ペットから人間に伝染する病気と言えば、まず連想されるのがオウム病ですね。妊娠を意識する女性が注意されているのはネコ由来のトキソプラズマ症でしょうか。

ネコひっかき病はネコ自体が病気の原因にはなりませんが、人間に伝染すると病気を引き起こします。あまりひっかかないのでイヌからの伝染は珍しいですが、同じ病原体はイヌからも感染します。

この病気や餌の口移しで伝染するオウム病を除けば、ほとんどのペット由来感染症は糞からやってきます。今回話題のQ熱も糞が原因になることも多い感染症です。

感染を予防するために私たちが気を付けなければならない事をしっかり知っておきましょう。

実は危険!?知らずのうちにQ熱にかかっているかも…

Q熱は英語の”Query Fever”(質問熱:転じて不明熱)に由来しています。最初に確認された1935年当時、全く原因がつかめなかった流行性の熱病だったので付けられた名前です。

“Query”=クエリと言う言葉は、IT関連で「プログラミングの中における問い合わせ」と言う意味でよく使われる用語ですね。

現在ではコクシエラ菌と言う、レジオネラ菌やリケッチアに比較的近く、ウイルスのように宿主の細胞の中でしか生きられない細菌が原因であることが判っています。それでも病気の原因として特定しにくい性質から見て、今でもQ熱の名前が似合う細菌です。

Q熱は感染症法によって直ちに届出が必要な病気

Q熱自体は感染症法に基づいて、医療機関が確定診断を付けたらすぐに届け出が必要な4類感染症に分類されています。1~4類感染症はいずれもすぐに届け出が必要ですが、少しずつ性質の違う病気のグループです。

1類と2類は危険性が高いため早急な届け出が要求されます。1類の方がより危険性が高いです。エボラ出血熱やペストが1類、SARSや結核が2類に分類されています。

3類は危険性はそれほど高くない物の、集団発生の恐れがあるものが指定されています。O157感染症やコレラなどです。
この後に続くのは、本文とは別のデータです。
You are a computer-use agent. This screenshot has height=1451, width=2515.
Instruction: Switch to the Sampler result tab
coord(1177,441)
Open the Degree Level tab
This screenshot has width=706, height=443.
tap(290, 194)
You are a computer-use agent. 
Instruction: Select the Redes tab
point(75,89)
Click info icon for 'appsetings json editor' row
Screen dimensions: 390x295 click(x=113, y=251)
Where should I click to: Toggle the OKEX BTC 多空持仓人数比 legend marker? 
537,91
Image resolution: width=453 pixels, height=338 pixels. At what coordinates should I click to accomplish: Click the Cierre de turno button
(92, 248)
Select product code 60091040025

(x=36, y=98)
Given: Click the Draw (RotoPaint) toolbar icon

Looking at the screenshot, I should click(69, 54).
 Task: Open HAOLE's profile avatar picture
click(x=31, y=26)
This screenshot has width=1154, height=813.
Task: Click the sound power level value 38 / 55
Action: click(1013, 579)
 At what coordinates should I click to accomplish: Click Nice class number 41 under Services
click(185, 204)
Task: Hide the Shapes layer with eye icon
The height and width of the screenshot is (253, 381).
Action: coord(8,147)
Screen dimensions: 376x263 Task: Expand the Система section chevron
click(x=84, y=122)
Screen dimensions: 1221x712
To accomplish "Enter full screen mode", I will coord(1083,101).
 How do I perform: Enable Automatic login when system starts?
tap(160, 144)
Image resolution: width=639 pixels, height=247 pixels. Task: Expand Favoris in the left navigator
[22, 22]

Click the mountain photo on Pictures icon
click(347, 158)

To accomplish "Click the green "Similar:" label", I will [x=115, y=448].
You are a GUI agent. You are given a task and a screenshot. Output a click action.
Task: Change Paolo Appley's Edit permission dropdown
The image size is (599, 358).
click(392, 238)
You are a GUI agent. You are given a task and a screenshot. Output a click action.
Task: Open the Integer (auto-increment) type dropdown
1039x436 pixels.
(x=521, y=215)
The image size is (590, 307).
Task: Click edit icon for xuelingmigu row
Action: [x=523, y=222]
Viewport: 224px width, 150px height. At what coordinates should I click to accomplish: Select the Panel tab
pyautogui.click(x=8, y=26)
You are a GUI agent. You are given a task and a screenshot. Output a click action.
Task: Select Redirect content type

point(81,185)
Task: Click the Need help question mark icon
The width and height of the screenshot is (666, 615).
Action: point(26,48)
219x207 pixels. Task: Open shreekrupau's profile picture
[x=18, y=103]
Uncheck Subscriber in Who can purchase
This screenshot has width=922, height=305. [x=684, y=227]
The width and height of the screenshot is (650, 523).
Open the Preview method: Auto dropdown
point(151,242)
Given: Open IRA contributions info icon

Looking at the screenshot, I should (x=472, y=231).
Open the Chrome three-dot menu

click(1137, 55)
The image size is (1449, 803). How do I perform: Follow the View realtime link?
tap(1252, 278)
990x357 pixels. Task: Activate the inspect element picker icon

では4類はそれほど危険じゃないのかと言うとそうじゃありません。4類は危険な病気の中で人間から人間への伝染は少なく、動物や飲食物によって人間が感染する病気なのです。

5類は週に1回まとめての報告を求められる病気で、厚労省などが統計的なデータを集めて、大規模な感染を防止する目的で情報収集しているものです。エイズやインフルエンザがこれに当たります。

日本では少ないQ熱だが特定されていないだけの可能性も

Q熱の感染者数は、おおむね年間20~40人程度ですから、非常に珍しい病気と言えるでしょう。しかし、問題なのはQ熱と診断できていない患者数が意外に多いのではないかと言う疑問がずっと持たれていると言うことなのです。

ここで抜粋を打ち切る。